A team of researchers in Seattle believe they’ve found a cure for oral herpes, the virus that causes painful cold sores for 10 million Americans.
And their discovery also could pave the way to eradicating genital herpes, they believe.
Scientists at the Fred Hutchinson cancer center in Seattle have succeeded in eliminating 90% of the virus through gene therapy, or what team leader Dr. Keith Jerome described as gene editing, according to their findings, which were published Tuesday in Nature Communications.
“A lot of smart scientists have been really hesitant to think about a cure. To them, a cure was like selling snake oil. It just wasn’t a realistic goal,” Jerome told The Post. “Now, they’re talking about a cure.”
The researchers used tiny enzymes, transported through the body in harmless viruses, to cut the herpes DNA, Jerome told The Post.
When the virologist’s team launched experiments a decade ago on infected mice, they used only one kind of enzyme and discovered that sliced genes could heal themselves.
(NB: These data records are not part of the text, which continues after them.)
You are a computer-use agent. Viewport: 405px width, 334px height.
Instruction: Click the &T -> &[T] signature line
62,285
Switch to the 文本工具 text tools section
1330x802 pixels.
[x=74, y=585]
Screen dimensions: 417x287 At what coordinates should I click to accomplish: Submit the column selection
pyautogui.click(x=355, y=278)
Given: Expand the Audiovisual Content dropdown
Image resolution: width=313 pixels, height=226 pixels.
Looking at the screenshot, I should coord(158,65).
Over the years, they found that combinations of enzymes — “molecular scissors,” as Jerome called them — could rip the herpes virus to shreds and prevent it from regenerating.
Jerome told The Post his team is hoping to wipe out oral herpes, which lurks in two-thirds of the world’s population under 50, and they’re also seeking to end genital herpes, which afflicts nearly 500 million people worldwide between the ages of 15 and 49, according to the World Health Organization estimates.
For infectious disease expert Anthony Nicola, an ex-Brooklynite who does research at Washington State University in Pullman, the success of Jerome’s gene therapy is nothing short of a medical breakthrough.
“We’re scientists. We approach everything with caution, but there’s a lot of cautious optimism… for a cure,” Nicola told The Post. “This is really exciting. There’s something really new here.”